Becoming A Successful Author: The Price!

So you want to be a successful author? You want to be up there with Brown, Archer, King, but what price are you prepared to pay? You might be lucky and your first book could be an overnight success but the chances are you'll be hacking it for years before success knocks.

If you decided to become a lawyer, an accountant, a bricklayer, or even to start an 'ordinary' business then you would be prepared to make sacrifices, to invest in the future. Why expect it to be different??

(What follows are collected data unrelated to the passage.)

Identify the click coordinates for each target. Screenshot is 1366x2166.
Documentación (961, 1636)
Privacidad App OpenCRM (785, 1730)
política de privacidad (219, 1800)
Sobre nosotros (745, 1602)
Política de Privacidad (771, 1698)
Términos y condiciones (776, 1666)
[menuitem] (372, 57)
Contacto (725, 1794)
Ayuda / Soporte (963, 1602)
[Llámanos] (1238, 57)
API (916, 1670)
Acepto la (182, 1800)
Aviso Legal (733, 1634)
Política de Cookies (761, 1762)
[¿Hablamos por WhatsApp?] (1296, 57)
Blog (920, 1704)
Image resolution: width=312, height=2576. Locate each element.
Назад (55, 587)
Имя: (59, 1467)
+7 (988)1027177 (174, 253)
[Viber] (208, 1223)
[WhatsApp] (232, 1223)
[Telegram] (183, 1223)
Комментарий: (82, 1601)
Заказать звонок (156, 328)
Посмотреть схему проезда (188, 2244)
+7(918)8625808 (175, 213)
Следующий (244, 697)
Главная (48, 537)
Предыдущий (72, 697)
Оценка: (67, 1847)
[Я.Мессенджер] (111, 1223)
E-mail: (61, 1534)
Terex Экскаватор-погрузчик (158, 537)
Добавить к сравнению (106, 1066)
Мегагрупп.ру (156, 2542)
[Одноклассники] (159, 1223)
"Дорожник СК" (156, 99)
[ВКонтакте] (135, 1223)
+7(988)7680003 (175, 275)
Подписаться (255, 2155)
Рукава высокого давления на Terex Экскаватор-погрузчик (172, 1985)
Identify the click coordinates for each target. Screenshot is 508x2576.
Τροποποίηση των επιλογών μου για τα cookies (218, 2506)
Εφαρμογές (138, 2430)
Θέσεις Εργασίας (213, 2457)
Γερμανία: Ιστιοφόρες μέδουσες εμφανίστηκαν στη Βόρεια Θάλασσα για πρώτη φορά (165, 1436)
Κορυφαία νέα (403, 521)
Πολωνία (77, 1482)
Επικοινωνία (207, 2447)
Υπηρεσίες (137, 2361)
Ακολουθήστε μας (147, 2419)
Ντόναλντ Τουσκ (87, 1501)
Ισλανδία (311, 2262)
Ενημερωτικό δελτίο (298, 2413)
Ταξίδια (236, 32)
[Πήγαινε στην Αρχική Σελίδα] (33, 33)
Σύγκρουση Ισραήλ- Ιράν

The amount of effort you put into your apprenticeship will dictate how successful you will be as a fully fledged tradesman, a successful author!

Are you prepared to spend a year putting a novel together to have it rejected by not one, not two, not three but four publishers? Are you prepared to take the novel sit down and do a major rewrite! If you are then you might, just might, be more successful second time around.

Harder still are your prepared to accept that the book just doesn't hack it and bin it!

There are very few real overnight successes: role up your sleeves and do some hard graft, learn the trade. Then you'll succeed.

Competitions are a good starting point. You are continuously challenged to meet deadlines. You should aim to enter at least one competition a month and you should aim to enter all the major competitions for new writers. For details on current competitions see my website http://www.abcwritersnetwork.co.uk/competitions.htm Remember that as far as major competitions are concerned you can 'win' without collecting the first prize, though that would be nice! Get a good mention and it will do your career the world of good. Publishers are often asked to judge competitions, think name recognition.

Competitions also help you understand what it is you are doing wrong, and what it is you are doing right. Contact the winner, congratulate them on their success, ask them for a copy of the winning entry and see how it differed from yours.

When entering a competition you are effectively asking someone's advice, you are asking them is my entry the best in the bunch. And they will say either yes or no! The price here is rejection.

If possible get your own personal critic. Your wife, husband, girlfriend, boyfriend, sibling. Anyone as long as they are prepared to give you a good, fair, honest opinion and not just say for an easy life, 'that's a fantastic story.' If they're not prepared to give it to you, warts and all, then let them wait until they eventually see your name in print.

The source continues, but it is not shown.